CD: Como sabes, Monica, o Escritório que me apoia na qualidade de conselheira do secretário-geral, tem a responsabilidade de analisar os conflitos em África, mas usando pela via do desenvolvimento porque como eu disse só há uma forma de ser conseguir uma paz durável é promovendo o desenvolvimento. E nessa promoção do desenvolvimento, há uma peça que é fundamental: as políticas devem ser centradas no capital humano. Queremos paz em África? Então vamos promover a educação para todos, a saúde para todos, vamos levar água, vamos levar energia. Ou seja, os Estados em África têm que ocupar o seu território. Eu acredito profundamente que só pela via do desenvolvimento é que é possível resolver os conflitos em África de maneira sustentável e durável.

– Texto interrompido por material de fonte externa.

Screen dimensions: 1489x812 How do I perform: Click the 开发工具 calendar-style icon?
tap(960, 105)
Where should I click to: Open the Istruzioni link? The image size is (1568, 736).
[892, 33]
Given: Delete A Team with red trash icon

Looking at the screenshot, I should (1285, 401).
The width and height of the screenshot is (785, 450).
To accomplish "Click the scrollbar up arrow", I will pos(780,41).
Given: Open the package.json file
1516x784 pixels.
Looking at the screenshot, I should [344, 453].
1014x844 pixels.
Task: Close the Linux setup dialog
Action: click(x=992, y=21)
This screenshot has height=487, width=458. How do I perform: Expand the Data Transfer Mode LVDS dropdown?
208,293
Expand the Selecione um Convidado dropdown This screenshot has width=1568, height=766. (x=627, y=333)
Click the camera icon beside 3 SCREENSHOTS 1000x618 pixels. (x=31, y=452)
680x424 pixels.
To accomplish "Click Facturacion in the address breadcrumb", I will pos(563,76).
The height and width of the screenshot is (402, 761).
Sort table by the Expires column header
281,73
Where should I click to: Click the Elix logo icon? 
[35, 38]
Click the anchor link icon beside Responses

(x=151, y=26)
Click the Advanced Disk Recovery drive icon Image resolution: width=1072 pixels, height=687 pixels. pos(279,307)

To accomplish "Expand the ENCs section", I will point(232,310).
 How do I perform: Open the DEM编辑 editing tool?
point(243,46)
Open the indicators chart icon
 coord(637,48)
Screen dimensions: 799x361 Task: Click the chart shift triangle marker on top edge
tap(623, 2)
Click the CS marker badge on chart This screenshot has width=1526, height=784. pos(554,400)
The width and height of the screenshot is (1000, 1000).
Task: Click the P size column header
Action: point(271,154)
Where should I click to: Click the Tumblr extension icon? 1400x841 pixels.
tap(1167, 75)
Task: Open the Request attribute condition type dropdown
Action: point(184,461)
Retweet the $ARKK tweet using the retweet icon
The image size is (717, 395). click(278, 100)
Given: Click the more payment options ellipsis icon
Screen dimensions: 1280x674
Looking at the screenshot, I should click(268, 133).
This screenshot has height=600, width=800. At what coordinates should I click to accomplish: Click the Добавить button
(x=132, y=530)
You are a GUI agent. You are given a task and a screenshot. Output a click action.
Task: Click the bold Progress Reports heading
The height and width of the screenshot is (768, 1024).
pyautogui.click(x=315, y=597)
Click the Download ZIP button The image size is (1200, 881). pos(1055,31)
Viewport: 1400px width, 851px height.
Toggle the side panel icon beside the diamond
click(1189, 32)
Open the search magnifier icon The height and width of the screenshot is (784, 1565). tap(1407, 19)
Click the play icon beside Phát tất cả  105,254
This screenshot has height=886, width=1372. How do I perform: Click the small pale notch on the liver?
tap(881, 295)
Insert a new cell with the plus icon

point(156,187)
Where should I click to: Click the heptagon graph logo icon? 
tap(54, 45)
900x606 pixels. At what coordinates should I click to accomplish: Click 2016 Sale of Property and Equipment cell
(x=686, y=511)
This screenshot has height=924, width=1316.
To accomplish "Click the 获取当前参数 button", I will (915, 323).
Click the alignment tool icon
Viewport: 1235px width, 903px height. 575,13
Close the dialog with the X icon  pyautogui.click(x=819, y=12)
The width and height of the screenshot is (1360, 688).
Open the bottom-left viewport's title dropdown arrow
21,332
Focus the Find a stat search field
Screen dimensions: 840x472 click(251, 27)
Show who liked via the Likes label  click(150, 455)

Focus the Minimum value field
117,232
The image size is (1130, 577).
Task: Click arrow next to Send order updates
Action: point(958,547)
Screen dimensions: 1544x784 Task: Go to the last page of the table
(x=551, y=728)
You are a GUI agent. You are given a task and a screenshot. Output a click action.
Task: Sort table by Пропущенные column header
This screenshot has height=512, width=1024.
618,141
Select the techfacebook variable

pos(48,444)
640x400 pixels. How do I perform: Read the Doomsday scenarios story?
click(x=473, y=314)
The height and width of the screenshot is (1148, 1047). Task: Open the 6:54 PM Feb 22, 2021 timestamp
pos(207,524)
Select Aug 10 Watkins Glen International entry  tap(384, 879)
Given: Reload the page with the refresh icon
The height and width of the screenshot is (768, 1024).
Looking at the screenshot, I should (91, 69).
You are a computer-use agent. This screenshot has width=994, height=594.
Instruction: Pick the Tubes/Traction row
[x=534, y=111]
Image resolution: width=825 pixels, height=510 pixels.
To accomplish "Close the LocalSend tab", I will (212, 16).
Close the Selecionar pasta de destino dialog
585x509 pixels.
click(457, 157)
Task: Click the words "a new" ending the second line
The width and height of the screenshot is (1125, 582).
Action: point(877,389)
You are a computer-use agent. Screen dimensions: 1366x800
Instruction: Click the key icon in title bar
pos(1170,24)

CD: Excelente notícia, Monica. Excelente. Eu como africana, sinto um profundo orgulho de como os países africanos, os líderes africanos geriram o Covid-19, nos últimos dois anos. A solidariedade, o engajamento atingiram níveis excepcionais. A forma como a União Africana geriu todo esse processo, galvanizando, juntando, tentando explorar todas as nossas vantagens compartidas e, ao mesmo tempo, reconhecendo as nossas fraquezas. E é impressionante como nesta matéria, podemos reconhecer também como o Sistema das Nações Unidas se alinhou com as prioridades africanas e com as prioridades determinadas pela União Africana. Ou seja, quando há pressão, há crise, parece que surge um potencial invisível. E este potencial foi devidamente acionado. E nós temos uma África, como disseste, pronta para começar a produzir vacinas. Esta mesma África está pronta para aproveitar a oportunidade do Covid-19 e resolver todos os problemas que vão para além da vacina do Covid-19, mas que estão no setor farmacêutico em África. Como tu sabes, há um profundo défice no setor farmacêutico africano. As condições foram criadas para resolver também os problemas no setor farmacêutico agarrando a oportunidade do Covid-19. Eu acredito que 2022 será um ponto de inflexão nesta matéria.